=== Section Start ===

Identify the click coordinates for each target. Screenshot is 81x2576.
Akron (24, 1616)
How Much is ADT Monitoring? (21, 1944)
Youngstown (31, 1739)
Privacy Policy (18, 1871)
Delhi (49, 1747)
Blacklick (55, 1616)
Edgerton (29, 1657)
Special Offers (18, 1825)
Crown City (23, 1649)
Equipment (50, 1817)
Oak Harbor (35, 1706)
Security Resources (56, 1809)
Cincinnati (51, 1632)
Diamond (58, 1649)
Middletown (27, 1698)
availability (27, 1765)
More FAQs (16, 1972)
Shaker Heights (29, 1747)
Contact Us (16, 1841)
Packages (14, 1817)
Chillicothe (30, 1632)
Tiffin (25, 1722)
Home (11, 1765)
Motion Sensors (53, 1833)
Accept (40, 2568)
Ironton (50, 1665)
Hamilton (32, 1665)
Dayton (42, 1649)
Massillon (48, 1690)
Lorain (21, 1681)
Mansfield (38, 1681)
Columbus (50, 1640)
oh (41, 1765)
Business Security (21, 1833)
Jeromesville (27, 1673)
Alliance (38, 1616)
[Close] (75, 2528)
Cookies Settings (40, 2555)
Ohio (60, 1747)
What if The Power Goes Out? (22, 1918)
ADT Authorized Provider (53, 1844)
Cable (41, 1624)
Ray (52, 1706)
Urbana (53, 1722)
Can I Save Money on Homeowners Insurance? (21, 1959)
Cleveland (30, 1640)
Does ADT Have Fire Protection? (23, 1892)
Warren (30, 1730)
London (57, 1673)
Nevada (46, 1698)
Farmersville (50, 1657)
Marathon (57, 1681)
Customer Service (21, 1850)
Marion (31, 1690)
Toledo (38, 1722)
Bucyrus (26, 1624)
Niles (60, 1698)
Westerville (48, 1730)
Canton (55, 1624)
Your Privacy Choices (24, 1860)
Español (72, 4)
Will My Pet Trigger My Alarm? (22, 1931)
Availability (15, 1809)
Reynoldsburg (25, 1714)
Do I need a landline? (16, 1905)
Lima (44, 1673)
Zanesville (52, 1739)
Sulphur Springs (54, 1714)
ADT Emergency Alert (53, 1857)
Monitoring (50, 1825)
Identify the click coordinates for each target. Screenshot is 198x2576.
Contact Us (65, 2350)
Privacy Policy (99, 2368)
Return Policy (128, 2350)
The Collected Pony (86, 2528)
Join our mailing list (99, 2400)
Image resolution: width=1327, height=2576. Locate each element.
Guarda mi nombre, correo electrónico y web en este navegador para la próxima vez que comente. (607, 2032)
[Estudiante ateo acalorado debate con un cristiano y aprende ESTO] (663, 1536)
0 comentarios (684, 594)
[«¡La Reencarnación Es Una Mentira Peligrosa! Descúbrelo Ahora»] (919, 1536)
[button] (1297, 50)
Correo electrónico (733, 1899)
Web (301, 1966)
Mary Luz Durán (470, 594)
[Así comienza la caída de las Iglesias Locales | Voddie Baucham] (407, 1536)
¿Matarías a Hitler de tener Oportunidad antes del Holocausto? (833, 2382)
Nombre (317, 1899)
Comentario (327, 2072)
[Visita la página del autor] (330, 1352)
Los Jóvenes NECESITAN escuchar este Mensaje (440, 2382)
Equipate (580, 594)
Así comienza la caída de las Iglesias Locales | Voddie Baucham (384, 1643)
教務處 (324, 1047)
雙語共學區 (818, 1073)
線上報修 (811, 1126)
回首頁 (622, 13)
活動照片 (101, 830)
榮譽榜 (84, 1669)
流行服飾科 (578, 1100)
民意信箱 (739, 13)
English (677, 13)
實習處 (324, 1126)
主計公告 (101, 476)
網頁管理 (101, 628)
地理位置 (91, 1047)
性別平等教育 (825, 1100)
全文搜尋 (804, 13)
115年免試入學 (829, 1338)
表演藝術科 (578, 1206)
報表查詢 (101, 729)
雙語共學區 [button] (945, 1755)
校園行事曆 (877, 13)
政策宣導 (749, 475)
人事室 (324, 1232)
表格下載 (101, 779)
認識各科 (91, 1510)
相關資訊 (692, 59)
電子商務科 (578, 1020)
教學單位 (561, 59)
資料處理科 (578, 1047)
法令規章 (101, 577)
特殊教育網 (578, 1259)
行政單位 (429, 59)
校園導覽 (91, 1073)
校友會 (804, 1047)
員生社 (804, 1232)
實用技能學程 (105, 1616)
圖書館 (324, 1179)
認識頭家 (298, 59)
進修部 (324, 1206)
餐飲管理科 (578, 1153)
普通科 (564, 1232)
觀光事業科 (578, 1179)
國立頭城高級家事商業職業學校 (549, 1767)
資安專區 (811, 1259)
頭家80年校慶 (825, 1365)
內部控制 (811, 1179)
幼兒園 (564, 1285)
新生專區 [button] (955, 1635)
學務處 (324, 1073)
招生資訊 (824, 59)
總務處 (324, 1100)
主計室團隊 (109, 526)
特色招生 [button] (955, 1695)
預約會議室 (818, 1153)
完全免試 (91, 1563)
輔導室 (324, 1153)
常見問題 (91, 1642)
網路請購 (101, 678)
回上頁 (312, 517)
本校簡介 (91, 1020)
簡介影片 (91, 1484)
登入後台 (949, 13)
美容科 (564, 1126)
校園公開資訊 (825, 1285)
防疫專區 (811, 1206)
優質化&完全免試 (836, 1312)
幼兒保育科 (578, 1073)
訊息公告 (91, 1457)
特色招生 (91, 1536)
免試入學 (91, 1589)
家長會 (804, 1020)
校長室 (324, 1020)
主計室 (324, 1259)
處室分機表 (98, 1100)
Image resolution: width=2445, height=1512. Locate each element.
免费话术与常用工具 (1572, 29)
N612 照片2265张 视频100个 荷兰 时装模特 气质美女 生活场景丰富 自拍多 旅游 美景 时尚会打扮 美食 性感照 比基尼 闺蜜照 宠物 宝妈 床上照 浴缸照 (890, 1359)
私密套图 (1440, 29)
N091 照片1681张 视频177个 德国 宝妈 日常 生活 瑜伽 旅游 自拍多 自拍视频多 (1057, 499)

=== Section End ===

**TRY IT**
Copy all lines from the entries that contain the word "coordinates".

**RESPONSE BELOW**
Identify the click coordinates for each target. Screenshot is 81x2576.
Identify the click coordinates for each target. Screenshot is 198x2576.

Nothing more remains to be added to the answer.